We knew beforehand that Obama would speak from the position of the president of a country whose economy last year definitively overcame the repercussions of the recession, returned to solid commercial growth and restored jobs lost in the crisis. Obama took credit for all this much more robustly than many had expected. His speech — in its content and in the president’s bearing — was a demonstration of political power with no doubts about its methods and goals.
“… [T]he verdict is clear,” said Obama of his conviction that his economic formulas work.
We also knew beforehand that the basic substance of Obama’s speech, looking forward, would be aid to America’s middle class. The president could hardly have spoken more clearly when he stated, “And let’s close the loopholes that lead to inequality by allowing the top 1 percent to avoid paying taxes on their accumulated wealth. … We need a tax code that truly helps working Americans trying to get a leg up in the new economy …”

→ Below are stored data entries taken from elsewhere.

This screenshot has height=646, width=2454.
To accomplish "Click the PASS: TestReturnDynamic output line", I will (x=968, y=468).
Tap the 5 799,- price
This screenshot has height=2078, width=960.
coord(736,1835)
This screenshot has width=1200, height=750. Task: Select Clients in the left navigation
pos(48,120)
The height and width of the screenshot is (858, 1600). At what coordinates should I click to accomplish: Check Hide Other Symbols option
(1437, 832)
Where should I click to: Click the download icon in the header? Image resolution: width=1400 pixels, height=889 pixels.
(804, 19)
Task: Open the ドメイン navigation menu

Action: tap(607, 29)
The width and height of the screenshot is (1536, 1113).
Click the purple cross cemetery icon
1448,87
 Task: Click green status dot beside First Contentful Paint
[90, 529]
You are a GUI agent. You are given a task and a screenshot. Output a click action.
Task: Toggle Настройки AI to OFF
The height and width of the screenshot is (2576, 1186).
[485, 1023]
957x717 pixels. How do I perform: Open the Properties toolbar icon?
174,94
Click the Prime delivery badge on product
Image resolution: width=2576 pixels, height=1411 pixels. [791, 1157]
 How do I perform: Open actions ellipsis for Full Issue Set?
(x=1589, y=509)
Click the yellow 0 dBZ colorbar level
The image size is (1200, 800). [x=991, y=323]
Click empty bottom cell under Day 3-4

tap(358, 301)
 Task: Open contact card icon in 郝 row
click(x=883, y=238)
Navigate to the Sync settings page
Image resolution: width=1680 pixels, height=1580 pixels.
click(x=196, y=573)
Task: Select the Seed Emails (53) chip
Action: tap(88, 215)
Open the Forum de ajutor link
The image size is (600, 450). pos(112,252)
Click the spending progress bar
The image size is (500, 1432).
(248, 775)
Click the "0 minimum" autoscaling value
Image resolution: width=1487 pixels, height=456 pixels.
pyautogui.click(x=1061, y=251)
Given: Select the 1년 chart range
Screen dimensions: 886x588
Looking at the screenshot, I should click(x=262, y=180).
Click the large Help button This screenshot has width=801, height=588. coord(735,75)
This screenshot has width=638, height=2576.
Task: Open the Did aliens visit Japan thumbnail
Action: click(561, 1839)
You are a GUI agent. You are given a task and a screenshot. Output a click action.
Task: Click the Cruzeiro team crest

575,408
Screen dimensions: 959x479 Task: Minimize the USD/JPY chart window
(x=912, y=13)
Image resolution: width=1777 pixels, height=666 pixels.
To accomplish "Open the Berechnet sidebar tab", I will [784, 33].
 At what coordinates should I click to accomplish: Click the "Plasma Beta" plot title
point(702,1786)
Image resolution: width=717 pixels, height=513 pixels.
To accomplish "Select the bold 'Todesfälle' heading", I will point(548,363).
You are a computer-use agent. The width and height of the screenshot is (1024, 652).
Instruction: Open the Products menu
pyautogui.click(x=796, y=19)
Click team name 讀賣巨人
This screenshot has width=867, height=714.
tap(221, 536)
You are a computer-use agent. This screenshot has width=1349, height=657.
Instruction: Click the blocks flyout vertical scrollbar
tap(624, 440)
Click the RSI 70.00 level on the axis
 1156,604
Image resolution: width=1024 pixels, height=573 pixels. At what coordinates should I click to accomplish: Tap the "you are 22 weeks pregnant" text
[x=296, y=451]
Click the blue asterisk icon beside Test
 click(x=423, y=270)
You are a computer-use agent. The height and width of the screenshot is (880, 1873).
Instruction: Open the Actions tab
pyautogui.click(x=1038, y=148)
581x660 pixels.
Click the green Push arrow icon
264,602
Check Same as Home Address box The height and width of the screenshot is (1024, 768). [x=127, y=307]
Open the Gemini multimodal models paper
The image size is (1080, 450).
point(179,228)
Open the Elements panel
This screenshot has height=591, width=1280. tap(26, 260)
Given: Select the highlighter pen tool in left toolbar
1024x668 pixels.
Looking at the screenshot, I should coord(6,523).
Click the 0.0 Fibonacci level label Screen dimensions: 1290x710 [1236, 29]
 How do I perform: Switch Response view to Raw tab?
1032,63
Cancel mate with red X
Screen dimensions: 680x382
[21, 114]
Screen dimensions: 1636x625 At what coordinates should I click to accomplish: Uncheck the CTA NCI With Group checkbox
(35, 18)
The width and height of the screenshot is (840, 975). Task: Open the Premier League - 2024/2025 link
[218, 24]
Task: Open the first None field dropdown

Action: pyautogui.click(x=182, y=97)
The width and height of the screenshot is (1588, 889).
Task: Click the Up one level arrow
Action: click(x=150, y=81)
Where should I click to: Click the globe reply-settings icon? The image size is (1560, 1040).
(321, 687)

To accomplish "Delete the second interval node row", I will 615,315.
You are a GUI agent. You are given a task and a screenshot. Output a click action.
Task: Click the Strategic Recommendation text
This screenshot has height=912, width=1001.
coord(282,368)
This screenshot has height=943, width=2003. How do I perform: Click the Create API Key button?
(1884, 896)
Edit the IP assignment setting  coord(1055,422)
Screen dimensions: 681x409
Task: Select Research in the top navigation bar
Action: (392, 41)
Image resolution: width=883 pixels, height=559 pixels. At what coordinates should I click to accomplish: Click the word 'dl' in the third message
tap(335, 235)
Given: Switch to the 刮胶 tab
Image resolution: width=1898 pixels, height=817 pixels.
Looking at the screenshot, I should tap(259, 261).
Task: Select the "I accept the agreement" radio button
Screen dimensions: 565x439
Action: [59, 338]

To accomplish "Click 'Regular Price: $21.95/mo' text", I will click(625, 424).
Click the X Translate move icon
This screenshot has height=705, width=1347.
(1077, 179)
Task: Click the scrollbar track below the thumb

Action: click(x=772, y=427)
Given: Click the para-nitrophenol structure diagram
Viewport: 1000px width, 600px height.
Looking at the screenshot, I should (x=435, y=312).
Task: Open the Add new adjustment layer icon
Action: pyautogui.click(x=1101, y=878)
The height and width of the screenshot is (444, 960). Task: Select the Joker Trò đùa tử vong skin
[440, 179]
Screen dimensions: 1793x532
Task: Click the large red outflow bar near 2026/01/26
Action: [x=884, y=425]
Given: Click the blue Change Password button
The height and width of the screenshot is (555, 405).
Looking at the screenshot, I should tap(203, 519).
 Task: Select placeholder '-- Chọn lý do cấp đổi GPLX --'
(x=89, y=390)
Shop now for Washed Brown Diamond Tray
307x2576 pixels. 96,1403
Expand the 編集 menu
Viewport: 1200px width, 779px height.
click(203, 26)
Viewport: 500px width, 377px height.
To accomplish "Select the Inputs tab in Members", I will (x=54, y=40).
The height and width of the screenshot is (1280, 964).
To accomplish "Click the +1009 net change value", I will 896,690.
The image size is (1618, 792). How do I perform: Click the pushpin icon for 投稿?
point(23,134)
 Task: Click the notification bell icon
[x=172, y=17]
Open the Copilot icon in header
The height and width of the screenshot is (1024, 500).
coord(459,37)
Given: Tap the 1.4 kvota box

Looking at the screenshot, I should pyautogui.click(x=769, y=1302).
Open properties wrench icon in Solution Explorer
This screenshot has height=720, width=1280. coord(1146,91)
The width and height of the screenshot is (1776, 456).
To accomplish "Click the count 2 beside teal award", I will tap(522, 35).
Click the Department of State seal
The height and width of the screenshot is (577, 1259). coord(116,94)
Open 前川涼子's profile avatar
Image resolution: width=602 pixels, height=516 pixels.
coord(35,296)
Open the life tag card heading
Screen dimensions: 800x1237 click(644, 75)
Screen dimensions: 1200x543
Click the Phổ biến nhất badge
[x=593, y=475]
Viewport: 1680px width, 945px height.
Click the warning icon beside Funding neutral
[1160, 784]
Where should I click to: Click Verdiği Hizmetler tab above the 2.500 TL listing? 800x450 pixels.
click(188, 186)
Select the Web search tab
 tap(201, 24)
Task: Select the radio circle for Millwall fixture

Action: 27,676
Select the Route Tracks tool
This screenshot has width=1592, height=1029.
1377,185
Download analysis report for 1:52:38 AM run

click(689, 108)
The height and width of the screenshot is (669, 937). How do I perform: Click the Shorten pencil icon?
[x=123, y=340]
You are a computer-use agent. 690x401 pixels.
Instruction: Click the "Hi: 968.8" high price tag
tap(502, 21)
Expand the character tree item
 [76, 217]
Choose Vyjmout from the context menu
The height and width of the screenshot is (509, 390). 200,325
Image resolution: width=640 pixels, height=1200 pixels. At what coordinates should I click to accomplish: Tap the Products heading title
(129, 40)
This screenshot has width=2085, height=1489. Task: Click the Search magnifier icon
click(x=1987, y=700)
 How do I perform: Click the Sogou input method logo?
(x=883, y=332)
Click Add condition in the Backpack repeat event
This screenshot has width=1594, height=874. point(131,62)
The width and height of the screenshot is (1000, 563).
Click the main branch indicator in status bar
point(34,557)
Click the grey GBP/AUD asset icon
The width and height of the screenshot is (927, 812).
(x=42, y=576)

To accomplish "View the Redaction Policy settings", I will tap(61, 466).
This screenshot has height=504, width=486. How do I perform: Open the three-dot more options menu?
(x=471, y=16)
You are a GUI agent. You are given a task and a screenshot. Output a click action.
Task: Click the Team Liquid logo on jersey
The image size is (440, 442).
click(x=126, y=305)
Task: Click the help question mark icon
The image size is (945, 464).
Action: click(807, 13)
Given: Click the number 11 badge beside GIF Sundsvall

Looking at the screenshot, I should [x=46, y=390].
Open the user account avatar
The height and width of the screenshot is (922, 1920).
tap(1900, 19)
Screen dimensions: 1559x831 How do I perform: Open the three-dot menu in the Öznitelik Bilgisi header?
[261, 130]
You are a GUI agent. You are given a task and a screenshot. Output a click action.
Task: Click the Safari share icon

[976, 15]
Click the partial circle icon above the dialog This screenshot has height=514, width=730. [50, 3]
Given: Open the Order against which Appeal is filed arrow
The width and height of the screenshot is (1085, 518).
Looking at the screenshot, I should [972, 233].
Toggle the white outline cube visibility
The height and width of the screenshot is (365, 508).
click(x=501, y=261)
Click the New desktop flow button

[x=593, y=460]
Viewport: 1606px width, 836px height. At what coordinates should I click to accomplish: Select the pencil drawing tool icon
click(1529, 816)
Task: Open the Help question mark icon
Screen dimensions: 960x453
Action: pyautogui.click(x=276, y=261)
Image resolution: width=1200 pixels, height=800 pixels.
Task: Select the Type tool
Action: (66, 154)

New taxation of the wealthiest Americans, by which the president hopes to raise money to cover tax relief and free higher education for the middle and lower tiers, he calls a “fair shot” for every American to profit from the economic prosperity of the whole country.
Only Republicans see in this a redistribution of wealth that goes against the principles of American society. And that is precisely why the last of the aforementioned attributes is most valid of all. It was an all-out “partisan” speech whose key proposals don’t stand a chance of getting through a Republican-dominated Congress.
The nighttime State of the Union address was more a report on a self-confident president who has decided to predetermine the agenda of 2016’s White House contest. He will not run any more himself, but the very question of how to ensure that America’s great economic and social wealth is shared among society’s layers will be one of the key issues.
Obama and his Democrats have already laid out their vision; now it’s up to Republicans to lay out their own. Hold onto your hats: The 2016 campaign has just begun.